For a charcoal grill, arrange medium-hot coals around a drip pan. Test for medium heat above the pan. Sprinkle the drained wood chips over the coals. Place lamb roast on the grill rack over the drip pan. Cover and smoke for 40 to 50 minutes for medium, 145 degrees on a meat thermometer. (For a gas grill, preheat grill. Reduce heat to medium. Adjust for indirect cooking. Smoke as above, except add drained wood chips according to manufacturer’s directions.) Cover roast loosely with foil. Let stand for 10 minutes before slicing.
Meanwhile, trim woody ends from asparagus. In a large bowl toss asparagus with olive oil and the 1/4 teaspoon black pepper. Place asparagus around outer edges of grill, directly over the coals and perpendicular to the grill grate. Cover and grill for 5 to 6 minutes until crisp-tender. Squeeze lemon wedges over asparagus. Remove string from lamb roast and thinly slice meat. Serve meat with grilled asparagus. Makes 8 servings.
Per serving: 510 calories (65 percent from fat), 28.5 g fat (12.6 g saturated, 18.3 g monounsaturated), 101 mg cholesterol, 27.6 g protein, 7.2 g carbohydrate, 3.9 g fiber, 96 mg sodium.
Source: “The Real Paleo Diet Cookbook” by Loren Cordain. Reproduced by permission of Houghton Mifflin Harcourt.
Pulled Pork Shepherd’s Pie
1 (about 2 pounds) boneless pork butt
Salt and black pepper to taste
2 carrots, diced
2 ribs celery, diced
1 large onion, diced
1 bay leaf
1 teaspoon chopped fresh rosemary
1 teaspoon chopped fresh thyme
2 garlic cloves, smashed
32 ounces root beer
1 tablespoon vegetable oil
4 carrots, diced
1 1/2 cups corn kernels
1 medium onion, diced
1 teaspoon chopped fresh rosemary
4 cups garlic-mashed potatoes
Season the pork butt with salt and pepper and place in a Dutch oven or other roasting pan with a lid. Add the vegetables and herbs and cover with the root beer. Bring to a simmer, cover the pan, then place in a 375-degree oven for about 1 hours, or until meat is very soft and will easily pull apart with a fork. Remove meat from broth and allow to cool. When cool, remove the fat and pull the pork into shreds. Puree the cooking liquid and vegetables and reserve.

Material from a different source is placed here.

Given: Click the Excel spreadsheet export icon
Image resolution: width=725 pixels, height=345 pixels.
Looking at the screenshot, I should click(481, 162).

Heat the oil in a medium skillet and sauté the carrots, corn and onion until carrots are just softened and onions are translucent, about 5 minutes . Add the prepared pulled pork and enough of the braising liquid to moisten well. Sprinkle with the rosemary and heat through. Turn into a 9-inch baking dish. Spread the mashed potatoes on top. Turn oven to broil and place the casserole a few inches from the heat source for about 2 minutes, just until the potatoes have turned golden. Makes 6 servings.
Per serving: 604 calories (23 percent from fat), 24.7 g fat (7.9 g saturated, 10.3 g monounsaturated), 92 mg cholesterol, 35.2 g protein, 61.5 g carbohydrate, 5.4 g fiber, 560 mg sodium.